Why did Automattic do this? This wasn’t, after all, the approach that most commercial enterprises would take to a valuable business asset. The answer to why Automattic did it is this: it was in the best interests of the wider WordPress community. This is how Matt put it:
“Automattic might not always be under my influence, so from the beginning I envisioned a structure where for-profit, non-profit, and not-just-for-profit could coexist and balance each other out. It’s important for me to know that WordPress will be protected and that the brand will continue to be a beacon of open source freedom regardless of whether any company is as benevolent as Automattic has been thus far.”
(For earlier encouragement for Automattic to do this, see F Branckaute’s Automattic, Inc: The Time To Return WordPress To The Community Has Come, 13 July 2007) . I don’t know whether that encouragement was relevant to Automattic’s decision.)
Cool, so I can use the WordPress trademark right?
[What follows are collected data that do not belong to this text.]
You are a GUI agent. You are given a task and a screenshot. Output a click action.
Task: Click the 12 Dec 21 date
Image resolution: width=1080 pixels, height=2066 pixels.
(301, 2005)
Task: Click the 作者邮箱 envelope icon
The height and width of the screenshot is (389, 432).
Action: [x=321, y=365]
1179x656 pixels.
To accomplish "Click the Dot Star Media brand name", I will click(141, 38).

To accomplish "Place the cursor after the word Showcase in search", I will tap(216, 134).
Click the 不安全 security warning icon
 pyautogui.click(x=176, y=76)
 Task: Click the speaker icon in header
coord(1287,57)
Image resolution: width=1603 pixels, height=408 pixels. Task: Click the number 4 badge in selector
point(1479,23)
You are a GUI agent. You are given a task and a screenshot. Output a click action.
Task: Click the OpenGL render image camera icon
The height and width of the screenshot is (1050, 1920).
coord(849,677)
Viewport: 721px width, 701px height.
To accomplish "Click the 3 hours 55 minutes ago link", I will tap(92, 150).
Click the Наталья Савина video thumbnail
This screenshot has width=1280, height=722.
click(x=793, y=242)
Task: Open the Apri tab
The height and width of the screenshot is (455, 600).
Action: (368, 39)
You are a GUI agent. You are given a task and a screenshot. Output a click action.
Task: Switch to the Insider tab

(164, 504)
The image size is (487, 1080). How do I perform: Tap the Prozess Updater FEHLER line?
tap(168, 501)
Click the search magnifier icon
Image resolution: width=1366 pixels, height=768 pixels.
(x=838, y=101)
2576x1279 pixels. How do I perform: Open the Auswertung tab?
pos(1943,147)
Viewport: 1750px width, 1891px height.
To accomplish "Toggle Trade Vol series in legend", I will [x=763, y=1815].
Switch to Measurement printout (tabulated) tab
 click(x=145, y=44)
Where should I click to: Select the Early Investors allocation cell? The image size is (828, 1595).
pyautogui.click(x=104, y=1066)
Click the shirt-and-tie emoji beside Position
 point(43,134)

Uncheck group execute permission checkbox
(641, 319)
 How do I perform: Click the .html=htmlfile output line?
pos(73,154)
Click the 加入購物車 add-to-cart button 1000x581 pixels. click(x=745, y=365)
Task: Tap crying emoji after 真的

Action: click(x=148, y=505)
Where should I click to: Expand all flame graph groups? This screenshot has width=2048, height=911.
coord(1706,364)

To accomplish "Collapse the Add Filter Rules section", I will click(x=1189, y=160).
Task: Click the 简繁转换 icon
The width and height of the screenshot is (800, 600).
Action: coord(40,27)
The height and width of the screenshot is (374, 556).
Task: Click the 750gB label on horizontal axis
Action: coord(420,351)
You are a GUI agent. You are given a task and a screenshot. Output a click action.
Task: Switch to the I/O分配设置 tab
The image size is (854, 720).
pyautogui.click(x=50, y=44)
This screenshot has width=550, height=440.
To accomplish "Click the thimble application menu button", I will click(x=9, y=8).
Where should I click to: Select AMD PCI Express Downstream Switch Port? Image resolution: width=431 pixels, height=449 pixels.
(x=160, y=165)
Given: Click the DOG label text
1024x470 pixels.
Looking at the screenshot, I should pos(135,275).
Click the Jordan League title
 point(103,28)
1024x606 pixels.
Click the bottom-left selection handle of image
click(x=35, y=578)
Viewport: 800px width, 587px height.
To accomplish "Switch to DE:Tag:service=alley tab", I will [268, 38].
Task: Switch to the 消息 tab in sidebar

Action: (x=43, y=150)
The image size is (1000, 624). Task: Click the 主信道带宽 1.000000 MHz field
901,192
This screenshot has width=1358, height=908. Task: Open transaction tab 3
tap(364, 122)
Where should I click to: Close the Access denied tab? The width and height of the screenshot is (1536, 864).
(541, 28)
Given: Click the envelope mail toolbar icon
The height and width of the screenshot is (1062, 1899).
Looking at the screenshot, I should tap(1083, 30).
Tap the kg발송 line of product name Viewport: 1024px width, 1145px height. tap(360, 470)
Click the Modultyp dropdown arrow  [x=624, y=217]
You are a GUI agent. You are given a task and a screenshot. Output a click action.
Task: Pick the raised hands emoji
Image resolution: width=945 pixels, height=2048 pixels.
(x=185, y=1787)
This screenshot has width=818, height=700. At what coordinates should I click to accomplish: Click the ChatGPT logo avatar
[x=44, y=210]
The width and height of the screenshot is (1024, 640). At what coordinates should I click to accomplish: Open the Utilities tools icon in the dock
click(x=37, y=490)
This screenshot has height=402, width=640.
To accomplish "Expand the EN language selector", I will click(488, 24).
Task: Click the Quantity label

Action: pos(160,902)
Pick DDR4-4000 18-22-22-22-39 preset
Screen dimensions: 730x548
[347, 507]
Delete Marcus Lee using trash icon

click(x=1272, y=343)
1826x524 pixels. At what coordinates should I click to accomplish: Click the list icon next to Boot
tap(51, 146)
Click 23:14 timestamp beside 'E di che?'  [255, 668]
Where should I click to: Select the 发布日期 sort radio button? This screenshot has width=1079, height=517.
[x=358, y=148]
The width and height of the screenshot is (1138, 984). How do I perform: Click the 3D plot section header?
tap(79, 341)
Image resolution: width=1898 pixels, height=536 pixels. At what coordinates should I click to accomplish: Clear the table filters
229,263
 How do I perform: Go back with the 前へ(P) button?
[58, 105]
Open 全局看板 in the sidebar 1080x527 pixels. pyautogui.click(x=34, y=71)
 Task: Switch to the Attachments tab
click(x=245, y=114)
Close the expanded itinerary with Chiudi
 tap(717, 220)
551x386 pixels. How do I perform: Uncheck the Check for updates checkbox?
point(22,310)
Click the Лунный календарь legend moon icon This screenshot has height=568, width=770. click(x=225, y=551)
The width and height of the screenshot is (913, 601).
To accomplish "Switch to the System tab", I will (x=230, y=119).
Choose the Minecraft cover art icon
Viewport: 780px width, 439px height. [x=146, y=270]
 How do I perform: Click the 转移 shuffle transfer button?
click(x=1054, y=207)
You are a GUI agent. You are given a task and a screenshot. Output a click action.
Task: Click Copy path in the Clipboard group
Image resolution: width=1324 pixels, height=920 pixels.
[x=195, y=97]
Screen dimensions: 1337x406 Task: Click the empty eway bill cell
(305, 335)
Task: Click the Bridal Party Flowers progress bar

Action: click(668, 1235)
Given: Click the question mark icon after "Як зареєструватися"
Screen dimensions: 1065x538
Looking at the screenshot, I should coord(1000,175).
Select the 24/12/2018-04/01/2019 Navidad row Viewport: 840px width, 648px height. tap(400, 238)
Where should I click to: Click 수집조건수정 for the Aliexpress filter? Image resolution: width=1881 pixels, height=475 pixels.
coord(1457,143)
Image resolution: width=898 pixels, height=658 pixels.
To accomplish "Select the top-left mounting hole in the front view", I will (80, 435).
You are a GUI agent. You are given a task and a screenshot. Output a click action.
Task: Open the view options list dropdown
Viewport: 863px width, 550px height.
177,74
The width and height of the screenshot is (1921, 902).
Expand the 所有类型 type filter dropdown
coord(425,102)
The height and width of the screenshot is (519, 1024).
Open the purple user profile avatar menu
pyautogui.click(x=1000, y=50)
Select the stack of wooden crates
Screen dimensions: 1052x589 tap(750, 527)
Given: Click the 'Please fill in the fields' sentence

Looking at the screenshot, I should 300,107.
Steady on… not so fast. If you want to use a WordPress trademark you’ll need to make sure you comply with the WordPress Foundation’s Trademark Policy. The key points to note are these:
- You need to obtain permission from the WordPress Foundation to use the WordPress or WordCamp name or logo as part of any project, product, service, domain or company name (the Policy explains the circumstances in which the Foundation will grant permission).
- Do not use WordPress or WordCamp as part of a top-level domain name. (If you look at the separate Domains policy, you’ll see that the primary concern is with top-level domains. That page states that “‘WordPress’ in subdomains is fine, like wordpress.example.com”. It should follow, I would have thought, that using “wordpress” in a subfolder, e.g., example.com/wordpress, is equally fine.)
- The Policy allows you to use the WordCamp name and logo in the following situations: you are using the logo on the official site for a WordCamp that has been approved by WordCamp Central or you are using a graphic provided by a WordCamp to promote the event or the fact that you are attending, speaking, volunteering, or sponsoring the event.
- All other WordPress-related businesses or projects can use the WordPress name and logo to refer to and explain their services, but they cannot use them as part of a product, project, service, domain, or company name and they cannot use them in any way that suggests an affiliation with or endorsement by the WordPress Foundation or the WordPress open source project. This is an important distinction to grasp. The WordPress Foundation is saying that, whilst you cannot use WordPress as part of a business / product / service name, you can use it to describe the business / product / service. The Policy provides these helpful examples:
“For example, a consulting company can describe its business as ‘123 Web Services, offering WordPress consulting for small businesses,’ but cannot call its business ‘The WordPress Consulting Company.’ Similarly, a business related to WordPress themes can describe itself as ‘XYZ Themes, the world’s best WordPress themes,’ but cannot call itself ‘The WordPress Theme Portal.'”
- Similarly, it’s OK to use the WordPress or WordCamp logo as part of a page that describes your products or services, but it is not OK to use it as part of your company or product logo or branding itself.
- The abbreviation “WP” is not covered by the WordPress trademarks, meaning people may use as they see fit. (This is why you’ll see WP being used in so many different ways across the WordPress ecosystem, e.g., WPTavern, WPMU DEV, WP Engine, WP Elevation, Wpshower, WP Valet, WP and Legal Stuff, and so forth. The same can be said for the word “Press”, e.g., StudioPress, WerkPress, TablePress, Marketing Press, AppPresser and so on.)
- When in doubt, contact the WordPress Foundation (or a trademark lawyer) for clarification (something which, perhaps, some of the companies listed on Open Corporates with “WordPress” in their name should have done or may wish to do).
Just one other thing. When you are allowed to and wish to use a WordPress logo, make sure you use the right one. You can find them at wordpress.org.